Les chimpanzés captifs étant sous la responsabilité de l’homme, celui-ci doit veiller à leur bonne santé physique et mentale. L’homme est présent pour rectifier la composition d’un groupe s’il s’avère que les individus sont incompatibles, pour isoler un animal que les autres ne laissent pas avoir sa part de nourriture… Il intervient à tout moment dans la vie de l’animal captif (Vial, 2002).

Cependant, toute action curative de l’homme entraîne une interaction avec les chimpanzés et interfère dans le processus de réhabilitation. Ainsi, deux écoles existent pour la gestion à long terme des maladies potentielles ou confirmées (Vial, 2002).

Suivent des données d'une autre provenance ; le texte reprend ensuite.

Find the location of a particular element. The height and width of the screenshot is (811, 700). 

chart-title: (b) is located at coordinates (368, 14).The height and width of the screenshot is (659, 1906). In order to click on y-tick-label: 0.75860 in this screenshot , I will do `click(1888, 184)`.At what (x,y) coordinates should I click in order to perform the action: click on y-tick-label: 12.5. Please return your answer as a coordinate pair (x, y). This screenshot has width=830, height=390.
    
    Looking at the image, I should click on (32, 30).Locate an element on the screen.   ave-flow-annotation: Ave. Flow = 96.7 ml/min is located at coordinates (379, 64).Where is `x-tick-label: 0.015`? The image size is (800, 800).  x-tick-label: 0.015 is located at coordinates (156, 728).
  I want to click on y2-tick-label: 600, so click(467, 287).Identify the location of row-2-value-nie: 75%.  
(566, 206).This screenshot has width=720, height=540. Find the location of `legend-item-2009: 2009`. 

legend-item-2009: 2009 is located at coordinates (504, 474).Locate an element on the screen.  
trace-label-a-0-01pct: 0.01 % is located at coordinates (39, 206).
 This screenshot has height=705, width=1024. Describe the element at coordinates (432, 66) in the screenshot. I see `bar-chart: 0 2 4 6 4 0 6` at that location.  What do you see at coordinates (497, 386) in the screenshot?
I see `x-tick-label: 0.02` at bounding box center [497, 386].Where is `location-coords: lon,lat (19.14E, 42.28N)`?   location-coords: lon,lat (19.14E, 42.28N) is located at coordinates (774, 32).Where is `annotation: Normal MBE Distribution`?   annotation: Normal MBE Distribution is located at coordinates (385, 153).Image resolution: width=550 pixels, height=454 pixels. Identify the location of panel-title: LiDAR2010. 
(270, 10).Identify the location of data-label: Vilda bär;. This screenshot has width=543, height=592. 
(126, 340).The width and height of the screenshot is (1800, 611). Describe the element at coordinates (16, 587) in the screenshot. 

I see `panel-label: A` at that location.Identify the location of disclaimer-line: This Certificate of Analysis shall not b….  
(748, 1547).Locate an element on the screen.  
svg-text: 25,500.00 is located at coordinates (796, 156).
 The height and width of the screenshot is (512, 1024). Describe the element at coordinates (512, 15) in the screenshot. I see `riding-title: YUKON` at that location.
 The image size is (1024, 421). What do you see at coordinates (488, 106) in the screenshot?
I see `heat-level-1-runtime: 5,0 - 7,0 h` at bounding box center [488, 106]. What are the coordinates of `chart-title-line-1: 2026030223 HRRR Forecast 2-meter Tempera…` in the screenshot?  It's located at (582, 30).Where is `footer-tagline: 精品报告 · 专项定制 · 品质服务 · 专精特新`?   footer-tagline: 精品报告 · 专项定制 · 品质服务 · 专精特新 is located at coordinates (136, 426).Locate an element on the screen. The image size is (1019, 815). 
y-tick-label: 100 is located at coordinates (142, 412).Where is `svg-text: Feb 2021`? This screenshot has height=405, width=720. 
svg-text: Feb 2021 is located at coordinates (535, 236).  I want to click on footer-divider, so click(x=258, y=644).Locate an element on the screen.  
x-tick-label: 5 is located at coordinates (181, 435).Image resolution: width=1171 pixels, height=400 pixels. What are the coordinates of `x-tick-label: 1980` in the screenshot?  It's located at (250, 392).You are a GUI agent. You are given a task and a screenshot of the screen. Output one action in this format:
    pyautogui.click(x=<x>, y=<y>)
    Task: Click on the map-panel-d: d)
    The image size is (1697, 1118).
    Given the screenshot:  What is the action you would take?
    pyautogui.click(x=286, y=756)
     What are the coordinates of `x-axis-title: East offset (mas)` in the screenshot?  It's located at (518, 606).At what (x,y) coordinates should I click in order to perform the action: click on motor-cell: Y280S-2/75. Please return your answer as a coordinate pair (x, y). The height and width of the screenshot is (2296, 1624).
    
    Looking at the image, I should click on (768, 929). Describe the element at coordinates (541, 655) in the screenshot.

La politique dite « interventionniste » consiste à traiter toutes les affections individuelles apparues et à pratiquer une prophylaxie régulière contre les maladies virales et parasitaires. Cette méthode présente l’avantage d’assurer correctement la sécurité des chimpanzés et du personnel, mais elle est coûteuse et multiplie les contacts homme/chimpanzés.

La politique dite « peu interventionniste » propose un contrôle sanitaire strict à l’arrivée mais par la suite, se fonde sur l’idée que les chimpanzés doivent se créer leurs propres défenses immunitaires contre les divers affections auxquelles ils seront confrontés. Le principe d’indépendance vis-à-vis de l’homme est alors respecté, mais cette méthode ne peut s’appliquer à toutes les maladies et augmente la difficulté d’intervention lorsqu’elle s’avère nécessaire. Ces deux méthodes sont défendables. Leur application dépend en fait des objectifs de réhabilitation.

Même lorsqu’un sanctuaire adopte une politique dite « peu interventionniste », il doit nécessairement agir dans des situations extrêmes telles que des combats à mort entre mâles ou encore une fuite. Dans les deux cas, il est nécessaire de neutraliser l’animal concerné le plus rapidement possible et d’éviter les réactions collectives de stress au sein de l’effectif de chimpanzés.

Ainsi, même dans le cas où la volonté du sanctuaire est de privilégier la réhabilitation des chimpanzés en ayant une influence minimale sur leurs comportements, il existe une dépendance incompressible des chimpanzés vis-à-vis de l’homme. Dans certaines situations d’urgence, cette relation devient parfois bénéfique (Vial, 2002).